DOCUMENT SECTION
This article has been written by Megha Mehta (Batch of 2019).

For those who don’t know me, I shall give a brief introduction. My name is Megha Mehta. I had gained a considerable amount of fame at NLS for my summaries (which I think are still in circulation) and in later stages of law school life, for my movie reviews. I may also have acquired infamy for other reasons, but for that, you’ll have to wait for my full-fledged autobiography to be released 30 years later.

Without further ado or clichéd platitudes on Corona Pyaar Hai, I will jump to the aim and objective of my article, laa-school project style. I am currently clerking with Hon’ble Justice M.M. Shantanagoudar at the Supreme Court. I have written this piece to illuminate my fellow law school brethren about the potentialities of working as a law clerk for a Supreme Court judge post-graduation. Through this article, I wish to answer certain FAQs such as what is a clerkship, what are the responsibilities of a clerk, what is the learning experience like, how do you get a clerkship, is it true that the Supreme Court is run by the Illuminati, etc.

Records of locating words and elements
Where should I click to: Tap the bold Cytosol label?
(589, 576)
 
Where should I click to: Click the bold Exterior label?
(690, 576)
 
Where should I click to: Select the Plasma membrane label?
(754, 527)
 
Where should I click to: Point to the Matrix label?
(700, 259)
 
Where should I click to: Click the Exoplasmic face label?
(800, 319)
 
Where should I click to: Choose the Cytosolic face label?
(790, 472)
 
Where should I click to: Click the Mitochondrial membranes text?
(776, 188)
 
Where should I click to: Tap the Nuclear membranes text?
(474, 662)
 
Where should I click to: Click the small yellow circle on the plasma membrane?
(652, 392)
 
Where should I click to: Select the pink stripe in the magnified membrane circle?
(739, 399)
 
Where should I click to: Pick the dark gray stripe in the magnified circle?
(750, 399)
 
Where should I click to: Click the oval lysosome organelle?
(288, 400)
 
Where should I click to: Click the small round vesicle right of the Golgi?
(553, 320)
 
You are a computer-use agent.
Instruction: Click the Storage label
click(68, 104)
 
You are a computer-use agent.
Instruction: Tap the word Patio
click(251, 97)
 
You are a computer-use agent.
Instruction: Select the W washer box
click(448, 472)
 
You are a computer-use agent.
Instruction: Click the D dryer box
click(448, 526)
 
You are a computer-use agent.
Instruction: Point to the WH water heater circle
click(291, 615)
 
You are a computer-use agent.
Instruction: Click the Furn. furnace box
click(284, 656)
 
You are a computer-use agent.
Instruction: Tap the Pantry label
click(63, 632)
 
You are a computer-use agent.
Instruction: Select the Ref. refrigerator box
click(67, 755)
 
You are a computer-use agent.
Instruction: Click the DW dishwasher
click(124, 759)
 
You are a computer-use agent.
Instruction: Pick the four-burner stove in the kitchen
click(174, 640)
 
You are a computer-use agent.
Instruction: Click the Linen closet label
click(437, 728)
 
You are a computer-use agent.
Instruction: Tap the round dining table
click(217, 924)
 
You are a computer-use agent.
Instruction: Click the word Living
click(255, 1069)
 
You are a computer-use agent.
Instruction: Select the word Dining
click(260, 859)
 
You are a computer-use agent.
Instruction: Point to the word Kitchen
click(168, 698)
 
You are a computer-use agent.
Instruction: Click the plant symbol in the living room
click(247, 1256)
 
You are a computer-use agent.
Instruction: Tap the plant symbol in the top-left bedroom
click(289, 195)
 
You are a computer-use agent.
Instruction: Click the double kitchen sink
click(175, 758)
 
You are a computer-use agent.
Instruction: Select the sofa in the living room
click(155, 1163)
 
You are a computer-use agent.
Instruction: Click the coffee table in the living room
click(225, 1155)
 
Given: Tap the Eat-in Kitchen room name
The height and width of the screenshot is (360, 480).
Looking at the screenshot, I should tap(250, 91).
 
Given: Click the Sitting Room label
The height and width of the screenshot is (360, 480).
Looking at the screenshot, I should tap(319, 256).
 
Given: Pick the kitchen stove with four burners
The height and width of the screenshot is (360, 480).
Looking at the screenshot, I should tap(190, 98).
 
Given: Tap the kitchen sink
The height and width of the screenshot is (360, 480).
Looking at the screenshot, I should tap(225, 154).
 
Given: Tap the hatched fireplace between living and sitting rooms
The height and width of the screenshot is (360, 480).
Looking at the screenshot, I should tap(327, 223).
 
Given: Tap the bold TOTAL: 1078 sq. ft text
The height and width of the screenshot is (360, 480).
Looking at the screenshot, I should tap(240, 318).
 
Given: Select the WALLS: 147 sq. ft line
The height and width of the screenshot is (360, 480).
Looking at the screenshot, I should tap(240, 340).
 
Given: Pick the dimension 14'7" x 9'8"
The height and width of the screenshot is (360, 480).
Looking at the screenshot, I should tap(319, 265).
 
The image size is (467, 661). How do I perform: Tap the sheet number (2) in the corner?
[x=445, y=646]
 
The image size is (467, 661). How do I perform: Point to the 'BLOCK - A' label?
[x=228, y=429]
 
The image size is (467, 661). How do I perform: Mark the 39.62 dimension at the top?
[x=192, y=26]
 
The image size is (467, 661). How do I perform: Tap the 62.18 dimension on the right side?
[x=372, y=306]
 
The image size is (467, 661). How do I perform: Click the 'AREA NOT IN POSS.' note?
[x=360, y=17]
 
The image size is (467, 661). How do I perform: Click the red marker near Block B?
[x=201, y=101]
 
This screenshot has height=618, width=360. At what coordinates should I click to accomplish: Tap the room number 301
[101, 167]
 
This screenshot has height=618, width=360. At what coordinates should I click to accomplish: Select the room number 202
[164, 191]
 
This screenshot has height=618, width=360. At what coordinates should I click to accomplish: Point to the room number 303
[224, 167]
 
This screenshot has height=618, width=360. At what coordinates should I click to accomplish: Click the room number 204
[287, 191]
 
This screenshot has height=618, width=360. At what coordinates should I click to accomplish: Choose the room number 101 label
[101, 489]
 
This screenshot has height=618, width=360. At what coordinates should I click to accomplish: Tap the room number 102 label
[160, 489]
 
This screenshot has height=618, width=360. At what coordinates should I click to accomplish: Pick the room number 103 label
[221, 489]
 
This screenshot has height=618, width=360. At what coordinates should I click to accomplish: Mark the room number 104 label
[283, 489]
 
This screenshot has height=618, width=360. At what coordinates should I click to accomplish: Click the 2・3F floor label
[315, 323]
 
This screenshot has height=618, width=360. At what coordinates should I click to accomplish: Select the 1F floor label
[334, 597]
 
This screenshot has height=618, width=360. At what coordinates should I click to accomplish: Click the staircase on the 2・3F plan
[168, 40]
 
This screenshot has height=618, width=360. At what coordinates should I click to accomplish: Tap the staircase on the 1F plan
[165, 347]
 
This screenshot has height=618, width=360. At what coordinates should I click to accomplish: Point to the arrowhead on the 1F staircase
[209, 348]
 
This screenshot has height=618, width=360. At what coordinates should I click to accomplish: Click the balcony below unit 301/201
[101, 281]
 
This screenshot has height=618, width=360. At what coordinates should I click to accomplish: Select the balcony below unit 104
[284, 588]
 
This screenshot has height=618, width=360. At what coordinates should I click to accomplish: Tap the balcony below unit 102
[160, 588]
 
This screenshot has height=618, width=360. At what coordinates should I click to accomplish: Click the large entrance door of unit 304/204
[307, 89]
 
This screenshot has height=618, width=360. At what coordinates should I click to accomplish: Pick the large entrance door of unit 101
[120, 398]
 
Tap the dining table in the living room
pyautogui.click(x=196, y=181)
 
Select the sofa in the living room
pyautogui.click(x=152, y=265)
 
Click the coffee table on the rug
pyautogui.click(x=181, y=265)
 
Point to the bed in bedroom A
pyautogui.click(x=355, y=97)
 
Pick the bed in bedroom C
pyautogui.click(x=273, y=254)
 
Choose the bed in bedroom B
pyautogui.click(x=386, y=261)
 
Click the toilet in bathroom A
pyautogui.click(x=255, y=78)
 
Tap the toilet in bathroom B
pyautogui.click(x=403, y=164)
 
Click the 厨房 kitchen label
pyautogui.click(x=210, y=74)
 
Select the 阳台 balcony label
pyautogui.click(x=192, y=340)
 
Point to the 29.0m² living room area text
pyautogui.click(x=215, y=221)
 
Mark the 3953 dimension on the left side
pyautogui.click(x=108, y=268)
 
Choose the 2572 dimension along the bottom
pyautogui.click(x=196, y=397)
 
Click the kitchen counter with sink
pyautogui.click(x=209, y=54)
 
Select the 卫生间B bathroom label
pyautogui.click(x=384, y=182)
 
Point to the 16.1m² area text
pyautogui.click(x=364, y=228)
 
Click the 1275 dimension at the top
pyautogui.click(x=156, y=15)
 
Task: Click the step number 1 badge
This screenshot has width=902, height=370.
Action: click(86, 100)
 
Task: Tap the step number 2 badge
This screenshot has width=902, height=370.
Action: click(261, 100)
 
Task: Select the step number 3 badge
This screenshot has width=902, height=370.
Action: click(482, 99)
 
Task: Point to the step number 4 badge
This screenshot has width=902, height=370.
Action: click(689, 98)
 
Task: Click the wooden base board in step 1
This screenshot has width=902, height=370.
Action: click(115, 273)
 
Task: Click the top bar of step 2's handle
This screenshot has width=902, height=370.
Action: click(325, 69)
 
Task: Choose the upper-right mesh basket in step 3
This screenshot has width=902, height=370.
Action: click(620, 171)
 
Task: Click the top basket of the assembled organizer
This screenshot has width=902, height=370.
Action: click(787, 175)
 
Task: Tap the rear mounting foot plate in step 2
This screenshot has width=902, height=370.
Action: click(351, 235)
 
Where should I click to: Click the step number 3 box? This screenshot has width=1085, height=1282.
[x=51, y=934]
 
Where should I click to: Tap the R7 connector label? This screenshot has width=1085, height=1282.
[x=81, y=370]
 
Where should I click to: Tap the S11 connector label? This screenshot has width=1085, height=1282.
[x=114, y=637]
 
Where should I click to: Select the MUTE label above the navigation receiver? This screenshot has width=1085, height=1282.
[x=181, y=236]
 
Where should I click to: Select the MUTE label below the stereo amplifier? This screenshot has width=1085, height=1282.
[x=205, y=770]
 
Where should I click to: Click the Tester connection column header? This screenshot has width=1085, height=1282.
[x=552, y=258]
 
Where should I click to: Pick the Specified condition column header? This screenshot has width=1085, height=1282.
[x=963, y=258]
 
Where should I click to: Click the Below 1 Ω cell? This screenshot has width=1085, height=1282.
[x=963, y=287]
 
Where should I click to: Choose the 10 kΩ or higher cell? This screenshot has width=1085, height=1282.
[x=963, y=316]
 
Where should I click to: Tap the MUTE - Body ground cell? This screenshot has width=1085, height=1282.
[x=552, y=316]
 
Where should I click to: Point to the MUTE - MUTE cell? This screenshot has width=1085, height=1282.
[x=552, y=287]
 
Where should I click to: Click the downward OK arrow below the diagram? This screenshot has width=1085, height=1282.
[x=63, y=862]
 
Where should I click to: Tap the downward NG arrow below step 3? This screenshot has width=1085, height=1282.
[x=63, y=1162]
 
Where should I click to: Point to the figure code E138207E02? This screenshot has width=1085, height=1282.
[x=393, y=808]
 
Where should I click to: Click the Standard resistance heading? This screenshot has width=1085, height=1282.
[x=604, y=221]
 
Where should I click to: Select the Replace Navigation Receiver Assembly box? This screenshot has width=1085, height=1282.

OBJECTIVE
Copy out the clerkship article in full, word for word. Work from the clerkship article alone.

ANSWER TO THE PROBLEM
This article has been written by Megha Mehta (Batch of 2019).

For those who don’t know me, I shall give a brief introduction. My name is Megha Mehta. I had gained a considerable amount of fame at NLS for my summaries (which I think are still in circulation) and in later stages of law school life, for my movie reviews. I may also have acquired infamy for other reasons, but for that, you’ll have to wait for my full-fledged autobiography to be released 30 years later.

Without further ado or clichéd platitudes on Corona Pyaar Hai, I will jump to the aim and objective of my article, laa-school project style. I am currently clerking with Hon’ble Justice M.M. Shantanagoudar at the Supreme Court. I have written this piece to illuminate my fellow law school brethren about the potentialities of working as a law clerk for a Supreme Court judge post-graduation. Through this article, I wish to answer certain FAQs such as what is a clerkship, what are the responsibilities of a clerk, what is the learning experience like, how do you get a clerkship, is it true that the Supreme Court is run by the Illuminati, etc.